By 1968 and already working as a publicist he enrolled at the Centro Universitario de Estudios Cinematográficos of the UNAM, quitting a year later only to reenter in 1971 but quitting again in 1972 as he already had a professional career in film making. His influences were Richard Lester, Michael Lindsay-Hogg, Kenneth Anger, Michael Wadleigh, Pino Solanas, and counterculture intellectuals like Abbie Hoffman, Timothy Leary and Ken Kesey.

== Works and awards ==
His better known works include: El Fin (Short film, Luis Buñuel Prize, Mexico City 1970), Ah, verdá? (Short film, awarded Best foreign film at Segundo Festival Super 8 in Canary Islands, Spain 1973), Hacia el hombre nuevo (Short film, 1st prize winner at Primer Festival Internacional de Cine Súper 8 m.m. in Cali, Colombia 1976), La Venida del Papa (Documentary about Juan Pablo II in México, 1979), Una Larga experiencia (Documentary about the band Three Souls in my Mind, 1983), ¿Por qué no me las prestas? (Documentary about Rockdrigo Gonzalez, 1995) and Un Toke de Roc: Fable in three acts (Movie, 1988).

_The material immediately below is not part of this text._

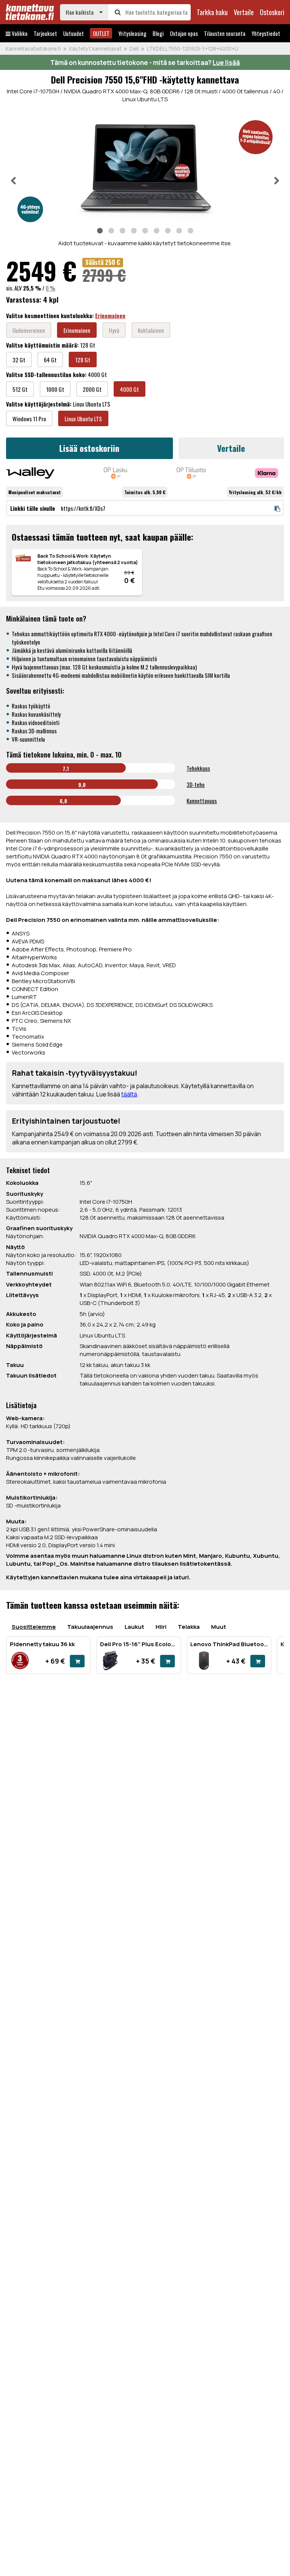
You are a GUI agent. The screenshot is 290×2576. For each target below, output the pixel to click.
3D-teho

He was the founder of the Tlalpan Forum in 1980, an artistic hub in Mexico City, and professor/coordinator of film creation workshop at the Carrillo Gil Museum (1984–1999); in the School of writers from the General society of Mexican writers (1999–2002) and at the Union of Cinematographers (2002).

== Death ==
On 19 September 2010, Garcia Michel was found dead in his house as a result of a heart attack.

== Filmography ==

- Un dia (1966)
- Natasha (1968)
- Y pensar que podemos... (1968)
- El fin (1970)
- El psiquiatra (1972)
- Luto (1971)
- Sinopsis (1971)
- Santa Fe (1971)
- Eran tres (1972)
- La lucha (1972)
- Ah, verdá? (1973)
- Próximamente en esta sala (1973)
- ¡Qué tiempos aquellos! (1973)
- Campamento 2 de octubre (1976)
- Hoy será mañana (1976)
- Panamá, Panamá (1976)
- Hacia el hombre nuevo (1976)
- España: contestación al fascismo (1976)
- La noche del festejo (1977)
- La venida del papa (1979)
- Supermán cayó en Vietnam y Tarzán en Angola (1979)
- Patria Libre (1980)
- Una larga experiencia (1982)
- Un toke de roc (1988)
- Betty Rock y el ultimo súper ocho (1989)
- Rock macizo (1990)
- ¿Y tú qué onda? (1990)
- Un video por la paz (1991)
- Jorge Reyes en el año del eclipse (1992)
- Nuestro ángel de la guarda (1994)
- El ángel de la paz (1995)
- Rockdrigo a 10 años / ¿Por qué no me las prestas? (1996)
- Ruina de utopía (2000)
- Óscar Chávez en Tlayacapan (2002)
- Una nena como yo no se toma a la ligera (2003)
- Santa Aventurera (2006)
- Superbarrio contra la delincuencia organizada (2007)
- La hija de María (2007)
- Be Bop A Lula Comandante espacial. Los Beatles en México (2008)
- El sentido de mi vida (2008)
- El cantar de los cantores (2010)
- El principio del fin (2010, unfinished)

== Collections ==
Un Toke de Roc DVD (co-produced by the UNAM and Contraluz Cine en video, 2006) includes the aforementioned movie, La venida del papa, El fin, Ah verdá? and an in-depth interview.

Superocheros. Antología del Súper 8 en México includes the Agustin's short-film Luz Externa. Garcia Michel made the restoration.

== Literary works ==
- Toward a fourth cinema. Published by the Universidad Autónoma de Zacatecas press in 1973. Re-issued by the Ohio University press in 1999.